O processo administrativo teve origem após fiscalizações conjuntas identificarem 76 irregularidades técnicas na unidade fabril localizada em Amparo (SP). Inspeções realizadas por órgãos estaduais e municipais em abril revelaram que mais de 100 lotes apresentavam algum tipo de comprometimento em sua produção.
A investigação inicial foi motivada por denúncias formais protocoladas pela concorrente Unilever entre o final de 2025 e o início de 2026. Os documentos apontavam riscos de contaminação microbiológica, o que acionou os protocolos de monitoramento e avaliação técnica da autoridade sanitária.
Durante o julgamento do recurso, a Anvisa reafirmou que as medidas de suspensão são necessárias para garantir a segurança dos consumidores brasileiros. Embora o recolhimento forçado tenha sido suspenso, a comercialização e a distribuição seguem proibidas até que as pendências sejam sanadas pela Química Amparo.

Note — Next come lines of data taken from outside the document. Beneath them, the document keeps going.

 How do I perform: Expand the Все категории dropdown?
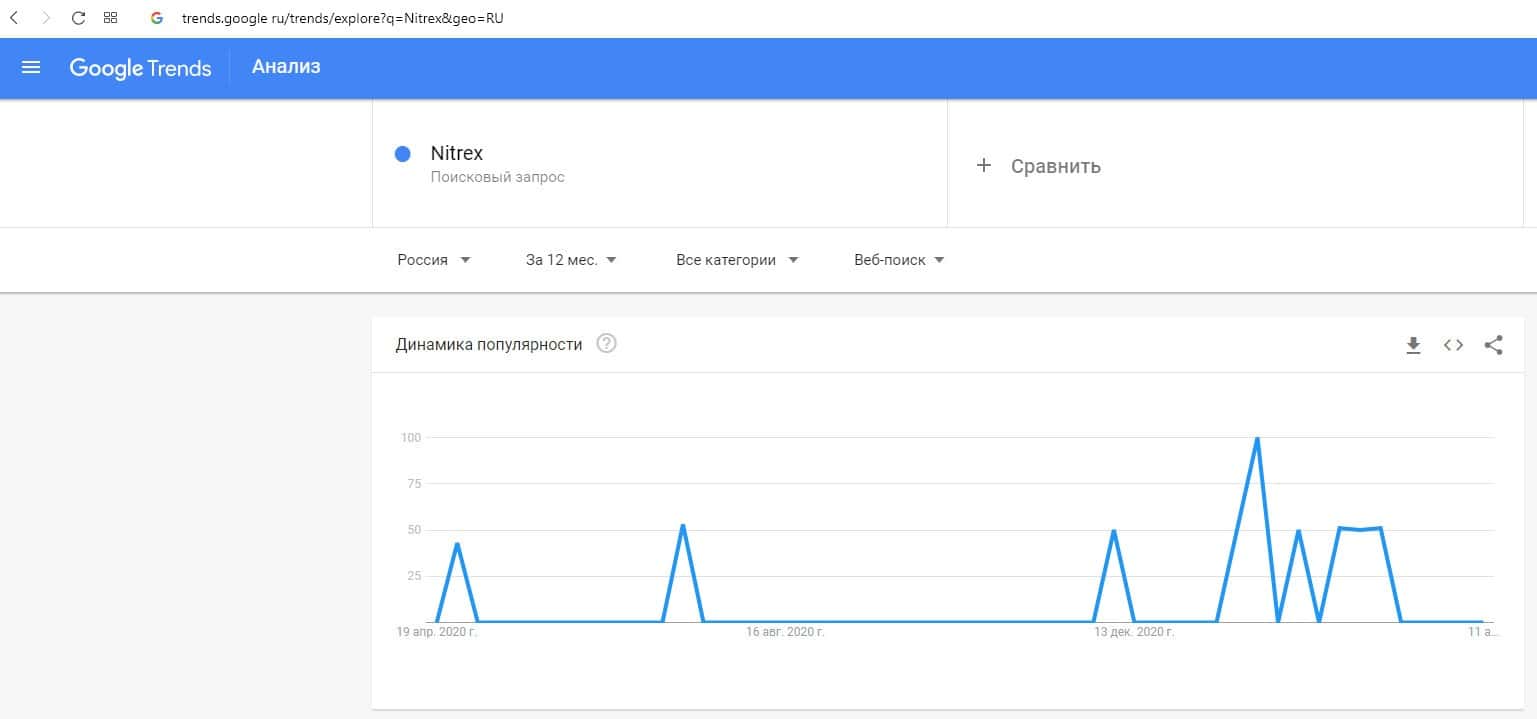pos(737,260)

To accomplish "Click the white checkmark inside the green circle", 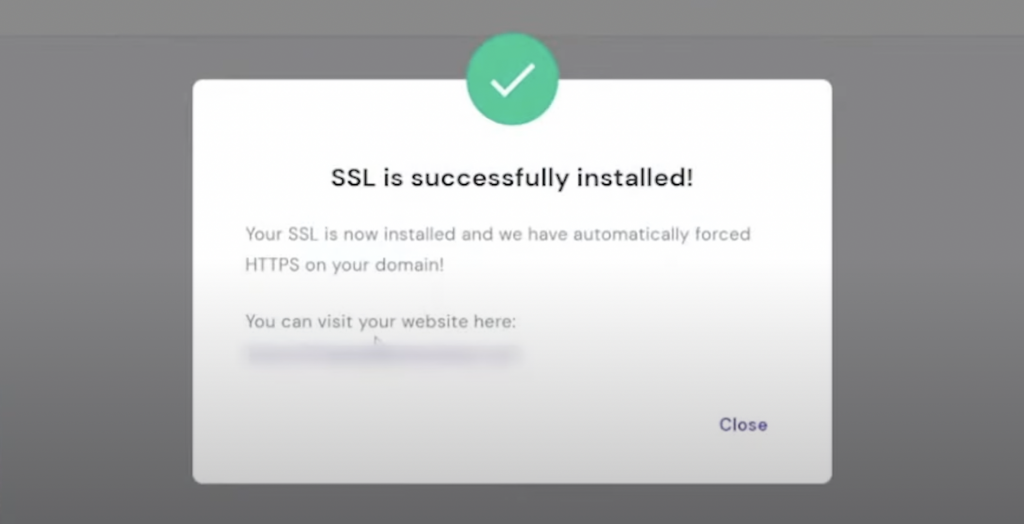I will (513, 80).
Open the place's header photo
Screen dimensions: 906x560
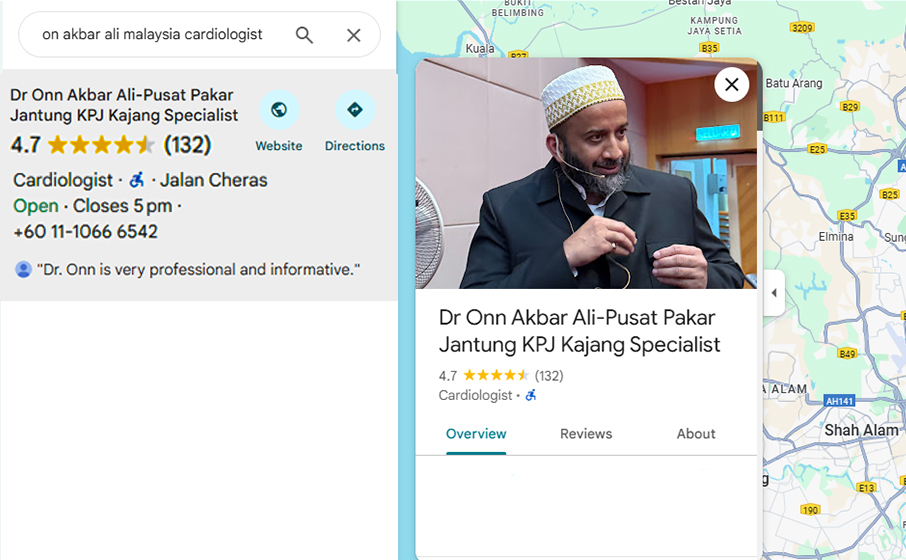(585, 175)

O relator do caso e outros diretores votaram de forma convergente, fundamentando a decisão nas provas materiais colhidas durante as diligências de campo. Quatro dos cinco votantes estiveram presentes na sessão, consolidando a posição técnica da agência sobre o risco sanitário identificado.
A marca Ypê já havia obtido uma suspensão temporária das sanções na semana passada, mas o novo veredito restabelece o rigor sobre a linha de produção. Com o encerramento da reunião, a empresa deve agora adequar seus processos industriais às normas exigidas pelo órgão regulador nacional.